At first I was quite enthusiastic about all the announcements that have been published during Microsoft's Build conference in the beginning of May. One of the biggest announcements was the possibility to compile iOS applications written in Objective-C to the Windows Phone (10) platform. Apparently Microsoft wrote an Objective-C compiler and wrapped all the (dynamic and static) dependencies. This is an amazing job!
The same is true for Android, however, here the experience is not as smooth (yet). Microsoft apparently focuses on iOS applications first, which makes sense in some way. Currently I guess that part of the reason is that iOS has the largest variety of (commercial) apps available. iOS users certainly spend more money on apps than the average Android user. Technically I believe that the solution from Microsoft is quite solid. Once they also come up with a Swift compiler they'll certainly convince some more developers to port their existing applications from iOS to Windows Phone.

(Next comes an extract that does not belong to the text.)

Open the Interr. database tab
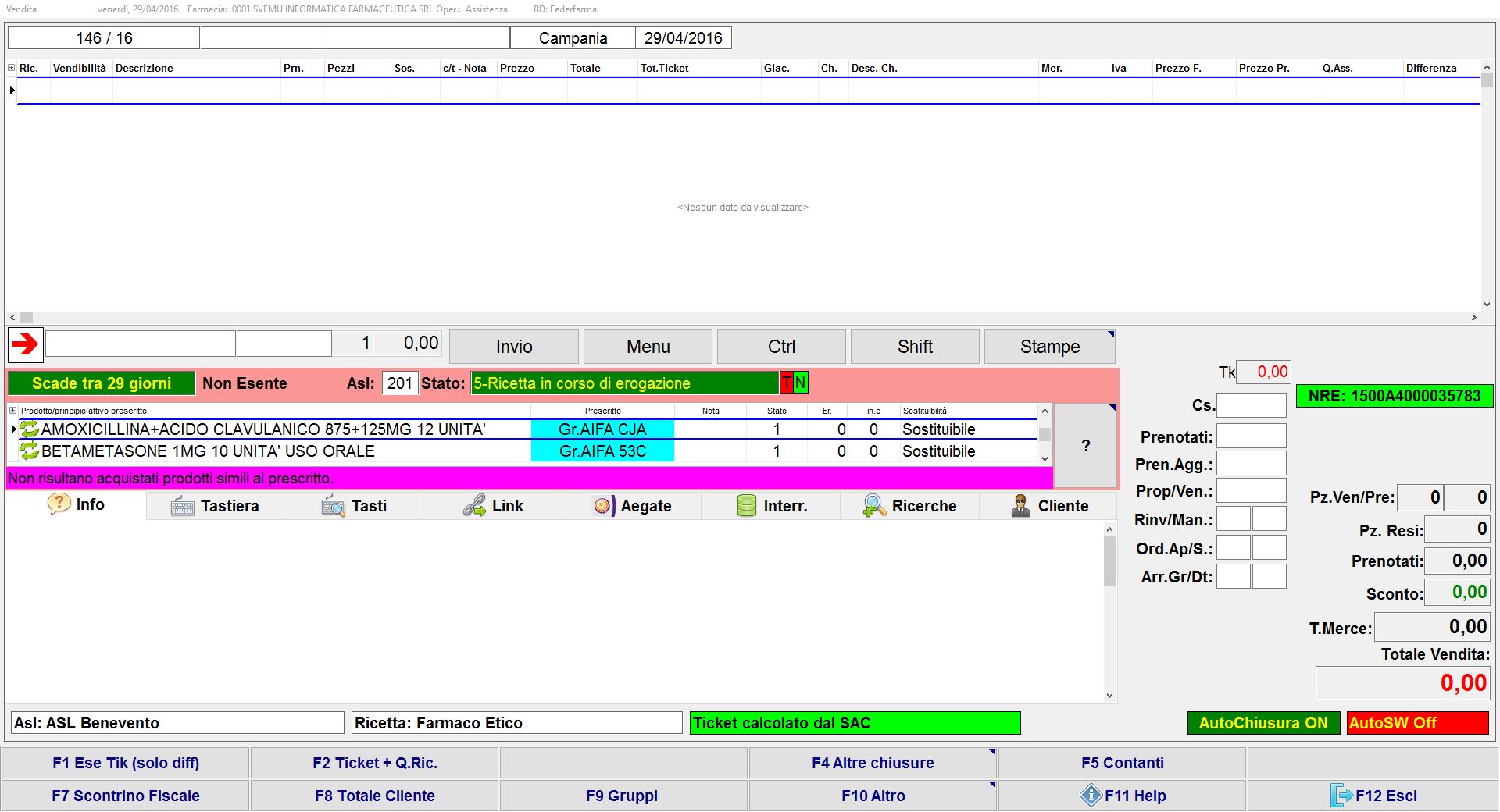This screenshot has width=1500, height=812. tap(771, 506)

Nevertheless, I still have my doubts about the potential success of this move. Since it is possible technically, I see no reason to exclude the option. But I have my doubts about convincing customers to switch from iOS to Windows Phone even if their favorite app has been ported. The potential problem I see can be summarized in a two words: Ownership Transfer. If a particular app has been bought in a platform dependent store (e.g., the AppStore from Apple), then I don't see how this information (who bought what) can be transferred to another store, which is in this case the Microsoft store.

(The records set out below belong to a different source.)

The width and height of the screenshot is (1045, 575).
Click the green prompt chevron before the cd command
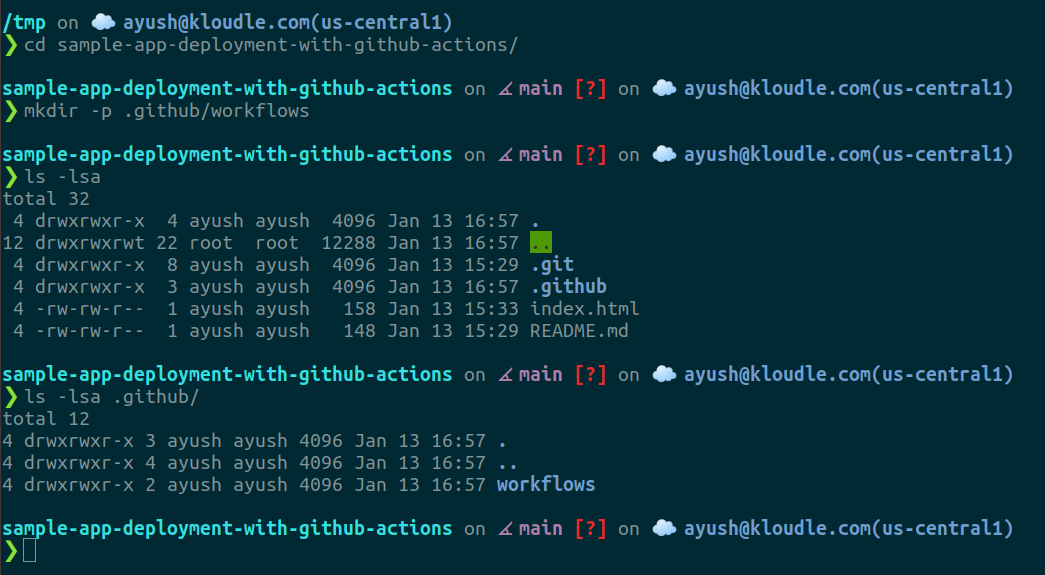point(10,45)
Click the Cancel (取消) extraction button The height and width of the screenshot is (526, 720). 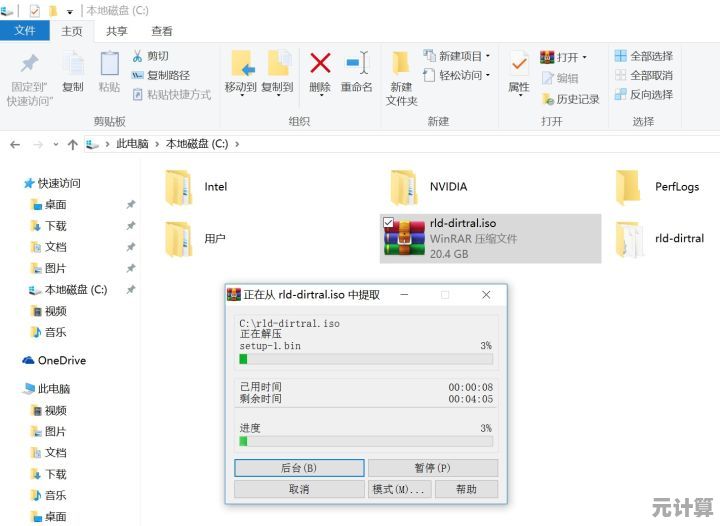(x=298, y=489)
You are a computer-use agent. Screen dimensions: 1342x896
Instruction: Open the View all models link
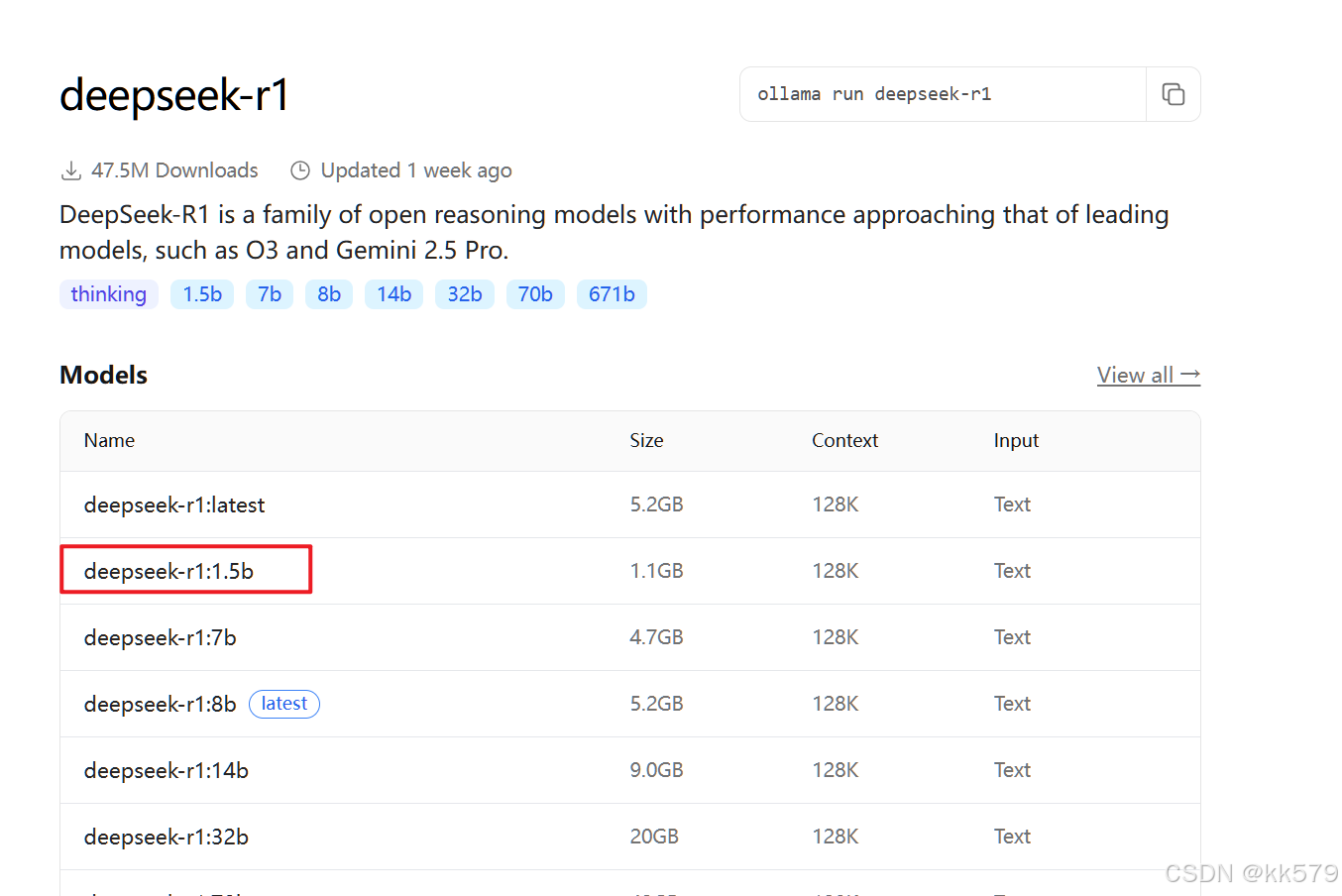coord(1149,375)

Customers who spent money in a single store will be less likely to leave the ecosystem. They already committed too much. In a sense they are hooked. To free these customers one needs to put a lot of effort into liberating them. T-Mobile USA is showing this effort, but their success of gaining customers by releasing them from their former providers comes at a high cost. In fact they need to pay a lot and they can't hook new customers like these customers have been controlled before. Hence they acquire unreliable and inefficient new sources of income.
So what needs to be done? Providing the technical ability to port programs frictionless from one platform to another is a first step. But developers need more. Additionally part of the focus needs to be on customers. Customers need reasons for switching. They also shouldn't be required to re-pay for any of their existing applications. Finding solutions to these problems is certainly a task that needs to be done.